“I give you thanks, O LORD, with my whole heart; before the gods I sing your praise; I bow down toward your holy temple and give thanks to your name for your steadfast love and your faithfulness; for you have exalted your name and your word above everything.” (Psalm 138:1 – 2)
On the day you read this, beloved reader, I will have completed all of my radiation therapy, and will be focusing on healing and waiting to find out if the radiation therapy worked. Through this time I have depended on the Lord for a great deal, and I give thanks to the Divine for seeing me throughout. Much of my strength has come from writing these commentaries, wrestling with the themes and messages, and yes, wrestling with praising the Lord God when I have been under great strain, stress, and illness.

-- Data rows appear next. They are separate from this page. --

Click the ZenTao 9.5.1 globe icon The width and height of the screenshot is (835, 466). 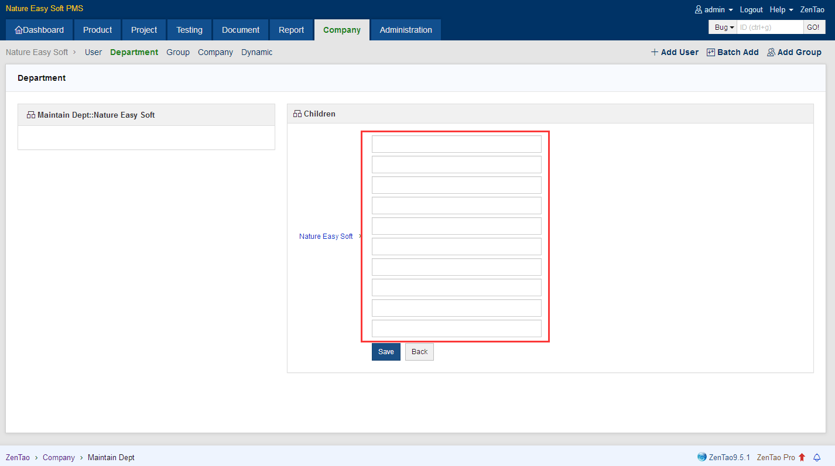[702, 457]
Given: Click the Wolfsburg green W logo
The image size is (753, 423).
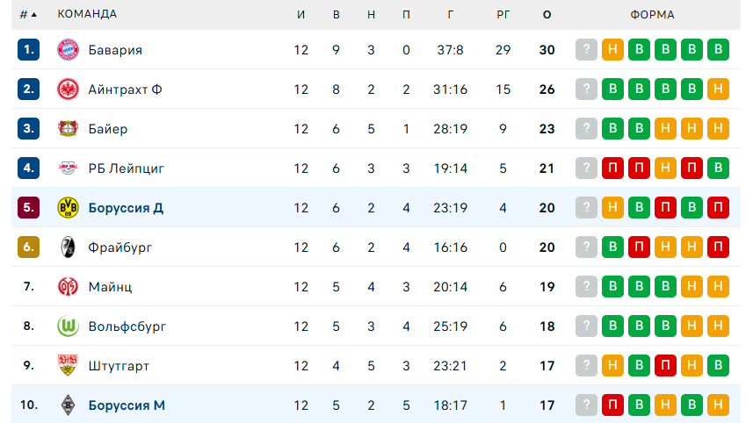Looking at the screenshot, I should [x=68, y=326].
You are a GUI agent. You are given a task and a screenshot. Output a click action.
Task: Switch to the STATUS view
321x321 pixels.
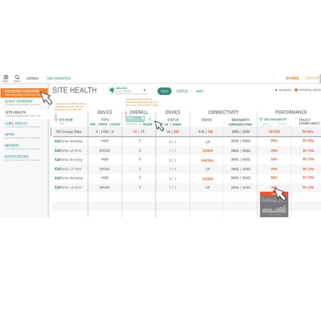(182, 91)
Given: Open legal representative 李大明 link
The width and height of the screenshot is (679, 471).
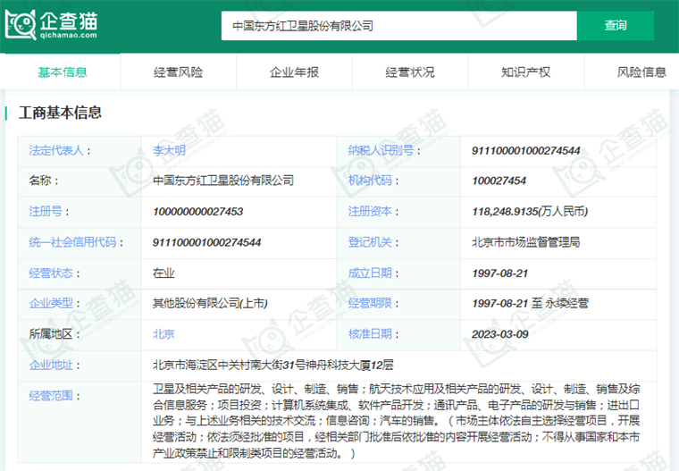Looking at the screenshot, I should click(170, 150).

“On the day I called, you answered me, you increased my strength of soul. All the kings of the earth shall praise you, O LORD, for they have heard the words of your mouth. They shall sing of the ways of the LORD, for great is the glory of the LORD. For though the LORD is high, he regards the lowly; but the haughty he perceives from far away.” (Verses 3 – 6)
It occurred to me some time back (maybe I have said this before) that I did not use imaging that many cancer patients do, imaging and imaging that the treatment is targeting the cancer cells and destroying them. But what I did do was focusing on doing self care – using creams that would heal my skin and prescriptions that would heal my mouth. I was gentle with myself, as gentle as I imaged and imagined the Lord God would be with me. And I prayed – oh how I prayed! And the Divine heard me! At each step one I did not feel I could go on, the Lord provided encouragement through the people around me, through encounters with music and scripture, and through medications that eased my pain and helped to heal my body. I will be forever grateful that the Lord blessed me in these ways.
After treatment is completed will come a time of waiting to see if the treatment was successful. And during that time I will continue praying and placing my faith in the Lord God the Divine.
“Though I walk in the midst of trouble, you preserve me against the wrath of my enemies; you stretch out your hand, and your right hand delivers me.” (Verse 7)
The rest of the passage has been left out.